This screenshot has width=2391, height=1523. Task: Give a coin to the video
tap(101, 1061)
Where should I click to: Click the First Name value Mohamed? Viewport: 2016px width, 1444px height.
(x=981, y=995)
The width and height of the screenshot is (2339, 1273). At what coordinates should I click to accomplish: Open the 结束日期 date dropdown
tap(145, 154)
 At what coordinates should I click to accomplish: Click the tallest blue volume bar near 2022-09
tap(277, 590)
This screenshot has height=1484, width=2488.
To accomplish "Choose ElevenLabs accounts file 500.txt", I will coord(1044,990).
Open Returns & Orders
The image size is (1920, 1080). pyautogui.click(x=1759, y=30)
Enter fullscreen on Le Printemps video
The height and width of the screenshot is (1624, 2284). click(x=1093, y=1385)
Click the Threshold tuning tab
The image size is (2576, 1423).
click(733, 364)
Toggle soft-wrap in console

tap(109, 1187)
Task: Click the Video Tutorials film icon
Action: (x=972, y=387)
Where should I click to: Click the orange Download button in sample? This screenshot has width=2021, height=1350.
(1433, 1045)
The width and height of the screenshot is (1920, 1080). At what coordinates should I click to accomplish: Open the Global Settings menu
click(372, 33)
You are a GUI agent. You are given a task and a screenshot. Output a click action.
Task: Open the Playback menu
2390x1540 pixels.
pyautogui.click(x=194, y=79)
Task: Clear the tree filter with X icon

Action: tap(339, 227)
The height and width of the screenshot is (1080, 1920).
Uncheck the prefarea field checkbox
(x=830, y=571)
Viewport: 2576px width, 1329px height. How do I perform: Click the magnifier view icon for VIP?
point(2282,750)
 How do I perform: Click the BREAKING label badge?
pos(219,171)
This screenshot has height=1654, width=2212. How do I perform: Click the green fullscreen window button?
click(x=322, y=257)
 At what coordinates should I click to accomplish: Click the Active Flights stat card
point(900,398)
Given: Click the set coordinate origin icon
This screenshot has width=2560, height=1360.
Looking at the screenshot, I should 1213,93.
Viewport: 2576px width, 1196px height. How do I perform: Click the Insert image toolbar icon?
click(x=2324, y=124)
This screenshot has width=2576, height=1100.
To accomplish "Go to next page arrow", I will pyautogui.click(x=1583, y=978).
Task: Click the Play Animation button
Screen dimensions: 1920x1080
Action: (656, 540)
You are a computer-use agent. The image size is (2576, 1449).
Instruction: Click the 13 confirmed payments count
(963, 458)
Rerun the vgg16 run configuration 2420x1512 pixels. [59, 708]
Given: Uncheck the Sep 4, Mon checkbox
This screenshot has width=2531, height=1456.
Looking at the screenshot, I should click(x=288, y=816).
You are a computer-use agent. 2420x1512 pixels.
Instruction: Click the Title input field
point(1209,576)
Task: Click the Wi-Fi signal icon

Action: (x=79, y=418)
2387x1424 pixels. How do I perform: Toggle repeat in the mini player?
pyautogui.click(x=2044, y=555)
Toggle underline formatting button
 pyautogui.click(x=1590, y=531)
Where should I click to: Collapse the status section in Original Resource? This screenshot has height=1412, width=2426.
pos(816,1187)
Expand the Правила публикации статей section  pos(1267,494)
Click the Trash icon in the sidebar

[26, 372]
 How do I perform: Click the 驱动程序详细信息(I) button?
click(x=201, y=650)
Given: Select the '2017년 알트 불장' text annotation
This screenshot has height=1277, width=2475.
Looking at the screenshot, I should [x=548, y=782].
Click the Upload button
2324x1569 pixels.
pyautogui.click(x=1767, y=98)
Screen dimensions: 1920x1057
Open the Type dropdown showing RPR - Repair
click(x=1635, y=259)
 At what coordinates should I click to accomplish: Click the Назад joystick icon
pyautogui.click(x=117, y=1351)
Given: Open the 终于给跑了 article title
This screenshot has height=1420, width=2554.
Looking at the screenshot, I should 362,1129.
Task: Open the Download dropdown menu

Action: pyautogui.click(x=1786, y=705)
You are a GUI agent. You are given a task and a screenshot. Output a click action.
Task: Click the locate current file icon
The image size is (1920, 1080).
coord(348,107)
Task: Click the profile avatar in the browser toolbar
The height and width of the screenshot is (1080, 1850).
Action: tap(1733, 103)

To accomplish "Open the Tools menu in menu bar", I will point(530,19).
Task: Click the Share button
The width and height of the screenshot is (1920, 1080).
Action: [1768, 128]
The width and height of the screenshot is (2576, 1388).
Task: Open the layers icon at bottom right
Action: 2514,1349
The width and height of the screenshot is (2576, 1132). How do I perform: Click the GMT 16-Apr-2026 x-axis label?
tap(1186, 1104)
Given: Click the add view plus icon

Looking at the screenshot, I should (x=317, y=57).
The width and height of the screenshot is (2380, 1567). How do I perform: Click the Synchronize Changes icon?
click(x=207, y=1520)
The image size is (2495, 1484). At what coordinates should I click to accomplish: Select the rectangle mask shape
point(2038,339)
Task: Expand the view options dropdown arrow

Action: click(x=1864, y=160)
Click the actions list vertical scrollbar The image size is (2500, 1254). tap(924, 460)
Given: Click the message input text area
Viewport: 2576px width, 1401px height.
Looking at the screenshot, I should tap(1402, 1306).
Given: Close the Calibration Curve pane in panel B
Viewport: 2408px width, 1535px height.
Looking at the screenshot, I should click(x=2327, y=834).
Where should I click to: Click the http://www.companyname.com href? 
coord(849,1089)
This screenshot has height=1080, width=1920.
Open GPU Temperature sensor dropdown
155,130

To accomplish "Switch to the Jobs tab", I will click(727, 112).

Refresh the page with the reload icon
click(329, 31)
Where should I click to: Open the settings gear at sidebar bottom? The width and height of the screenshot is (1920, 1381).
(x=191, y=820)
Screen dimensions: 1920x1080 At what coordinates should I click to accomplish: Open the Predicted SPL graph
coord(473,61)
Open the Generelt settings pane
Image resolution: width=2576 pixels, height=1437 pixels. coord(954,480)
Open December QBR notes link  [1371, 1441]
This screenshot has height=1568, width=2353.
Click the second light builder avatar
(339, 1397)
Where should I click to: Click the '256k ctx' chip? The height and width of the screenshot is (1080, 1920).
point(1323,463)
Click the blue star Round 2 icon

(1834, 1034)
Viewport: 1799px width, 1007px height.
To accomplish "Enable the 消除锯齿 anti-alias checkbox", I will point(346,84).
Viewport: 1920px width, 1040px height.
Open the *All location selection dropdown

■ DIRECTIONS FOR THIS TASK ■
Every line of the listing that includes the word "agent" forms the answer.

■ OUTPUT OF THE EXERCISE ■
You are a GUI agent. You are given a task and a screenshot. Output a click action.
You are a computer-use agent. The image size is (2576, 1449).
You are a computer-use agent. 2420x1512 pixels.
You are a GUI agent. You are given a task and a screenshot. Output a click action.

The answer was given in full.